Hilea’s job is to make the galaxy’s other sentient species think it was their own idea to join the Terran Union, under the strict terms the Union dictates. She “leaks” tantalizing rumors of Union life to the aliens she befriends. She seduces them with her eagerness to understand their culture. In truth, she lies very little. As with the Bonsai trees she keeps, it takes only the occasional suggestion of a barrier to create the patterns she desires. With words and with silence, with laughter and with lies, she shapes her new acquaintances into their homeworlds’ own greatest liars.

[Face by Frank Tasty]

67: Chelsea Ko

Chelsea Ko writes at a college level, which, it turns out, is several years older than most people read. Because of this, she can choose her own age on the internet. For some, the question might be, “what age do I choose?” For Chelsea, the question is “Why choose just one?”

With the drug-dealers she’s a 23-year-old Lebanese boy named Qasim, and the deliveries she arranges are always accurate down to the ounce. With the software pirates she’s a Chinese manufacturing technician named Jin, whose uncanny faculty for cracking DRM restrictions has earned him the nickname “JinX.” With the hacktivists she’s a 38-year-old British man named Lyle with quite a few high-profile friends in amongst the royalty. About half of those friends are also Chelsea, but the other half are real.

But who is Chelsea? That’s a rather difficult question. It is much easier to say who Qasim is, or Jin, or Lyle. She is the yolk in the egg – small, soft, and very young. Twelve years old, if you go by chronological age. In the glow of the computer screen she can forget all that, forget that she is tiny and peculiar, that she is always either irrelevant or a curiosity. Among her scores of identities, not one is a woman, or young. And of all the messages she writes – to criminals and activists and spies and princes – the most difficult are the ones she must write as Chelsea.

[Face by Jamie Sanchez]

66(6): Jimmy Flaco

Back in highschool, a teacher told Jimmy that if we could see every organism floating in the air around us, we’d go crazy. These days, Jimmy Flaco wishes he could see those organisms. It’d block out the other things he can’t help but see.

He’s the lead singer of a rock band, and like most of the good ones he made a pact with the devil years ago. He didn’t ask for a good voice, though, or a marketable face, or a perpetually hard cock. His voice is a hand-saw drawn across the hood of a rusty Studebaker, his strong cheekbones are always drenched with nervous sweat, and the only shit that gets him hard these days … well that certainly isn’t marketable. Jimmy asked to see inside people. He wanted to tell the truth with his music, and he figured he ought to know it first. The devil shrugged, and now Jimmy sees souls.

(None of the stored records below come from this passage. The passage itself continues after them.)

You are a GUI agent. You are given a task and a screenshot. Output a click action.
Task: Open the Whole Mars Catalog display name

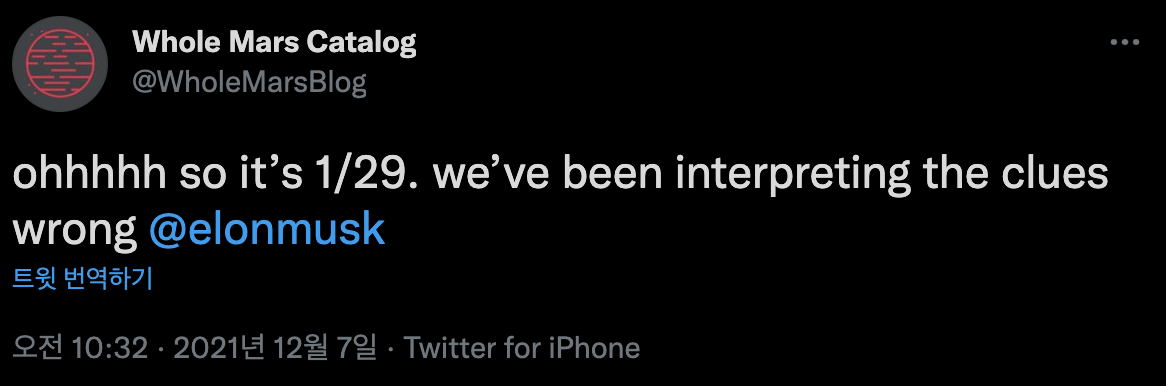[274, 43]
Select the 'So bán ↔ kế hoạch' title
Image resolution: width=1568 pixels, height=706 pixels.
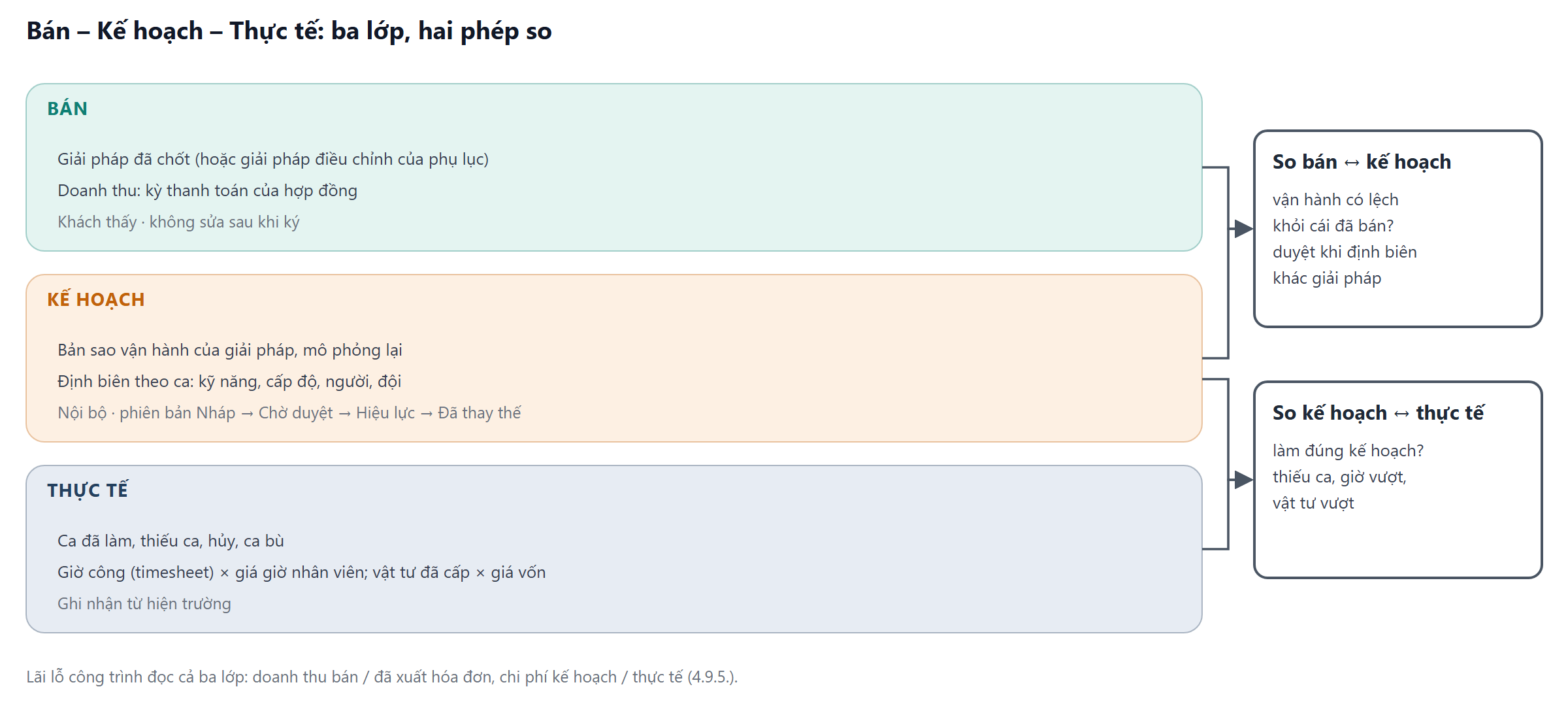[1362, 161]
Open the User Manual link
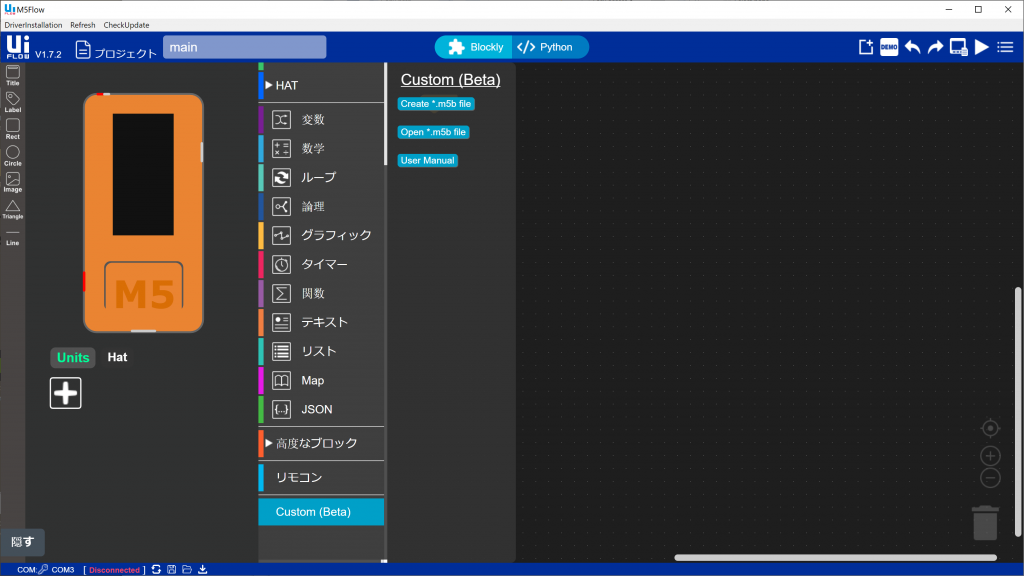1024x576 pixels. click(x=427, y=160)
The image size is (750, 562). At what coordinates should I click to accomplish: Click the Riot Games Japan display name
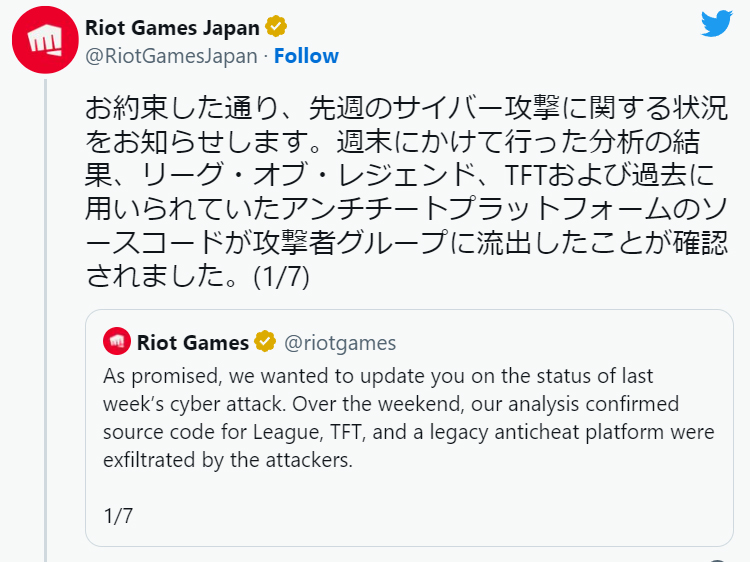coord(173,25)
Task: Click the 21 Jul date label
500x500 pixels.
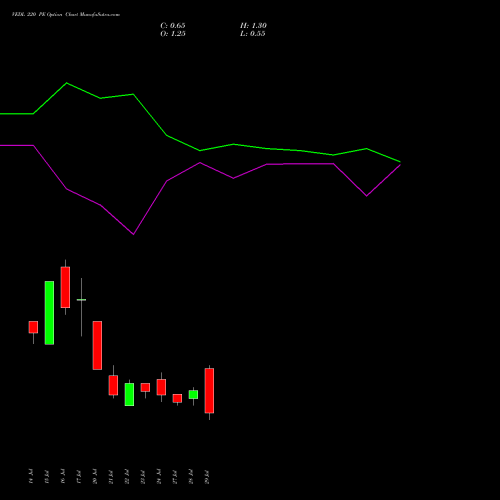Action: (x=111, y=476)
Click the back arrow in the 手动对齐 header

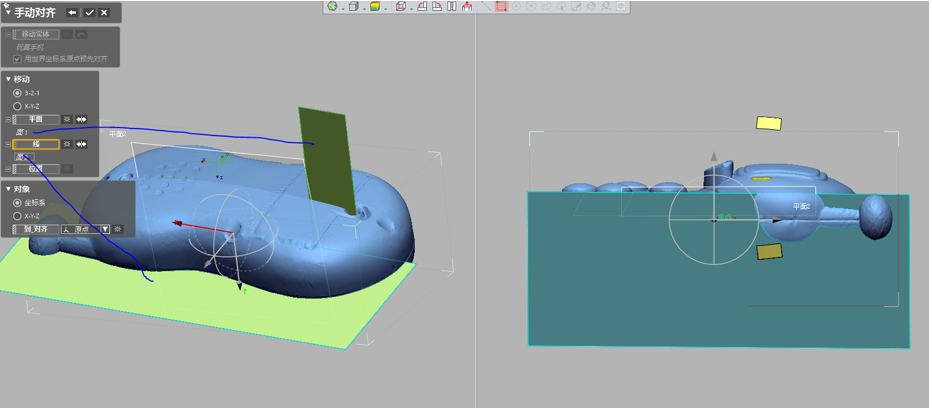[72, 13]
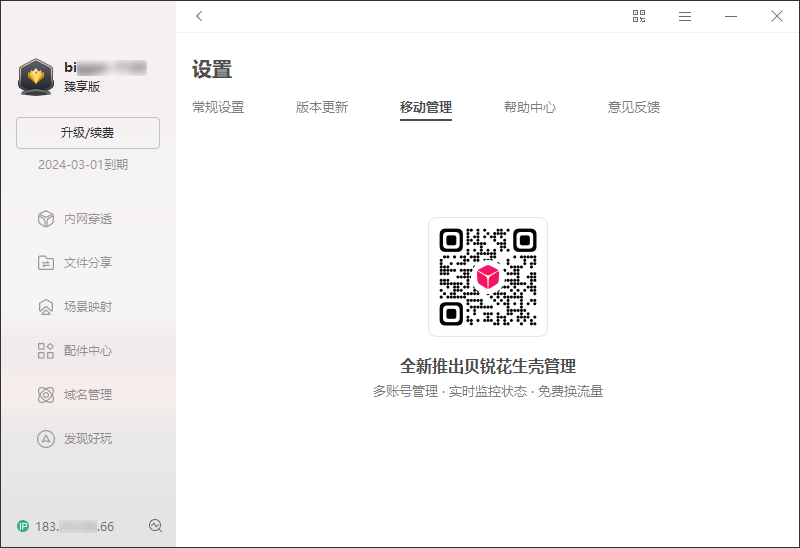The height and width of the screenshot is (548, 800).
Task: Click the 发现好玩 compass icon
Action: (45, 439)
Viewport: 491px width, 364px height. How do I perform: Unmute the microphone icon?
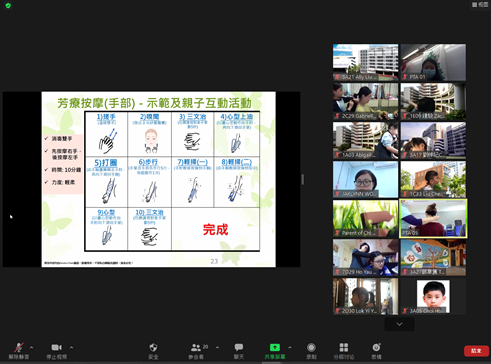pos(19,348)
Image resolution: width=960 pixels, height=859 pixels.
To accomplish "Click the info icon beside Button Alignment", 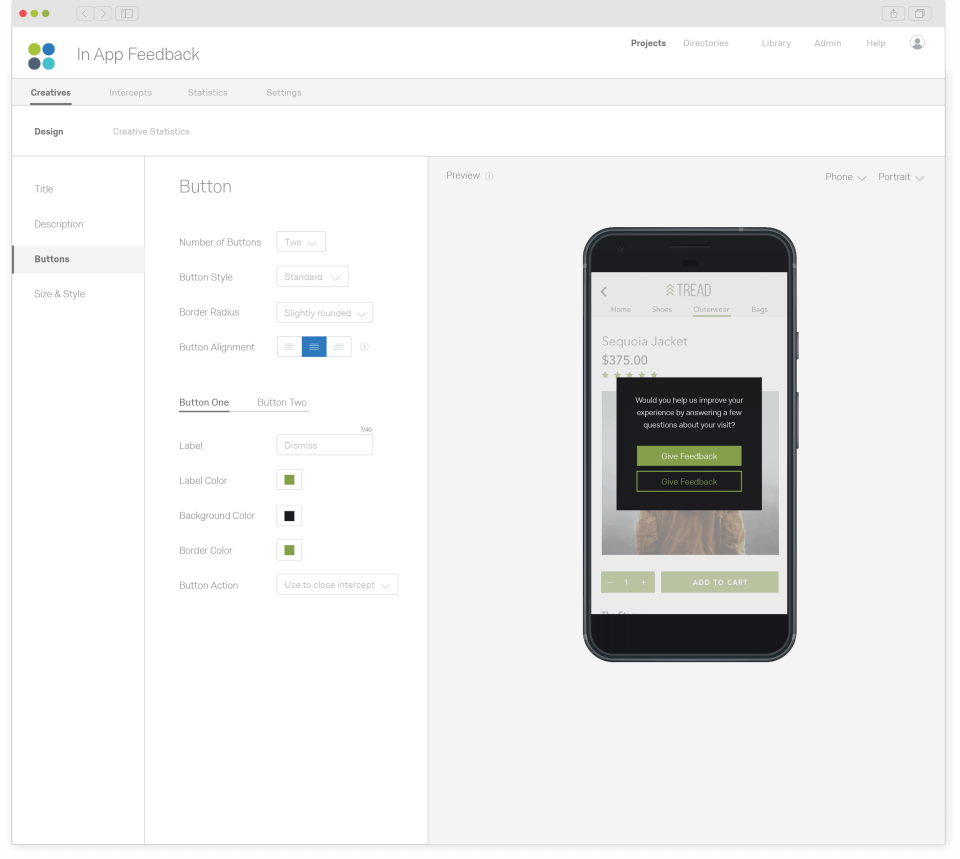I will click(x=365, y=346).
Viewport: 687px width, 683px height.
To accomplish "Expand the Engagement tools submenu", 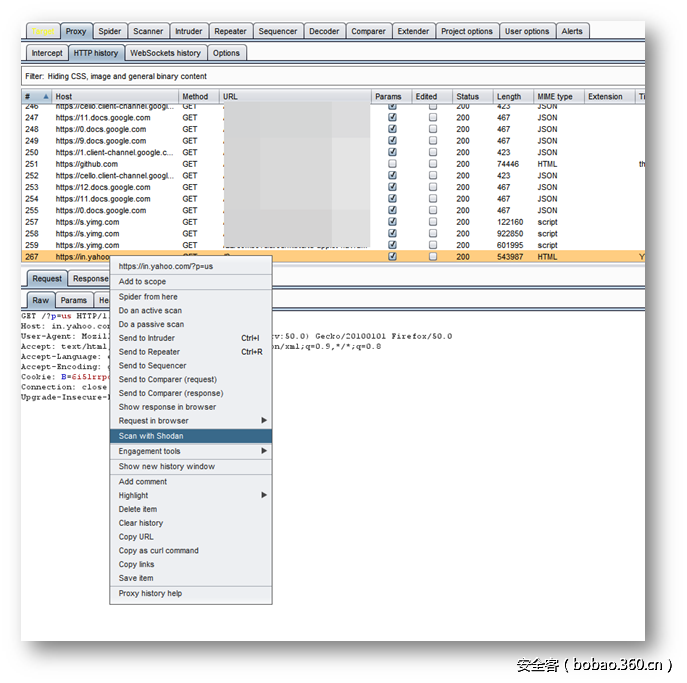I will tap(190, 451).
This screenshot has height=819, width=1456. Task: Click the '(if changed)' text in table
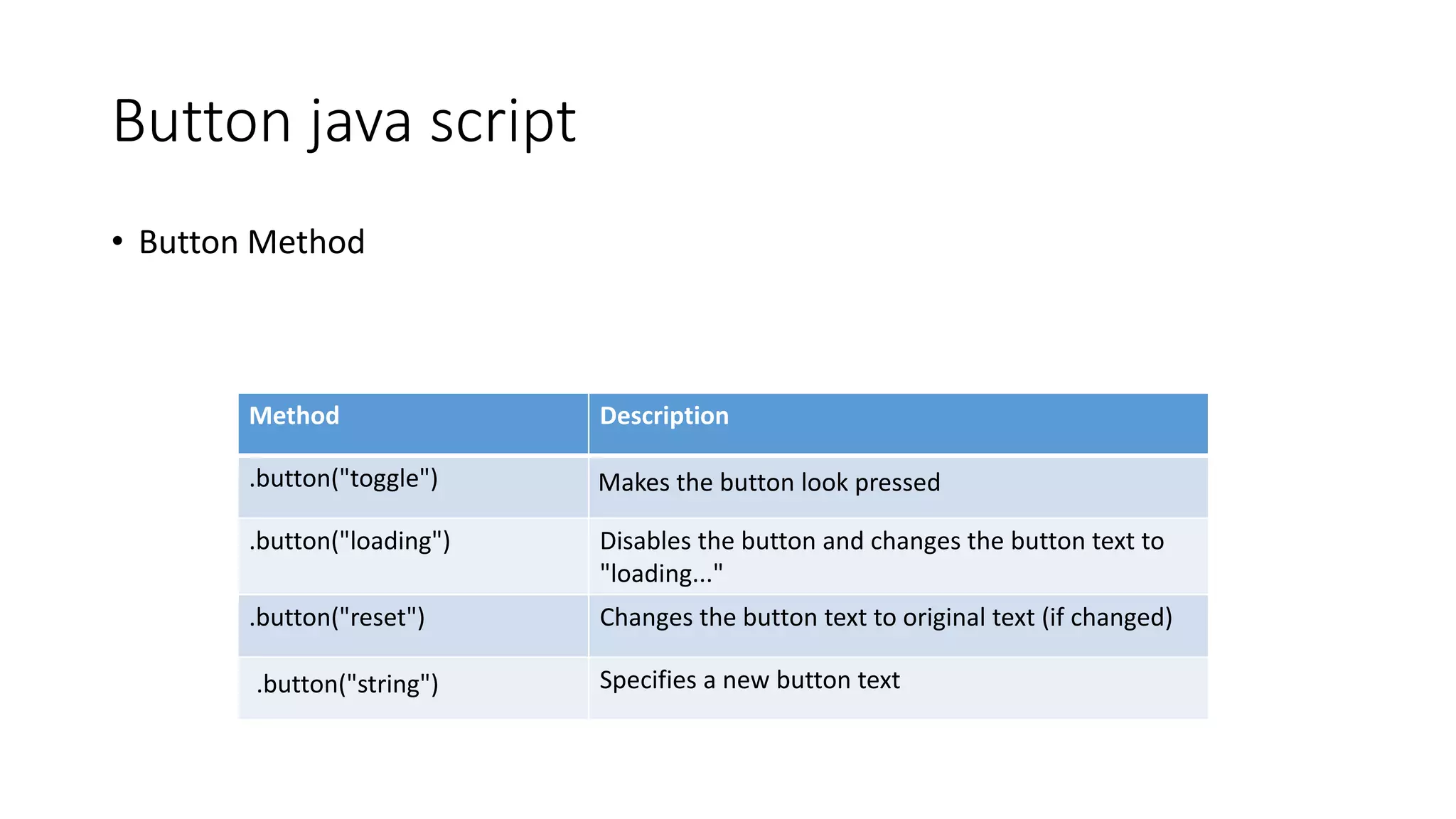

Written on the soul of every person, like the rings in a tree, is a record of every awful thing they’ve ever done. The most beautiful people Jimmy meets – the ones who did trade for eternal beauty – have gnarled ghouls walking around inside their perfect skins. He can tell a child-murderer at a glance. He sees souls even with his eyes closed, and though his body is failing – from all the stress and heroin – his eyes will never age.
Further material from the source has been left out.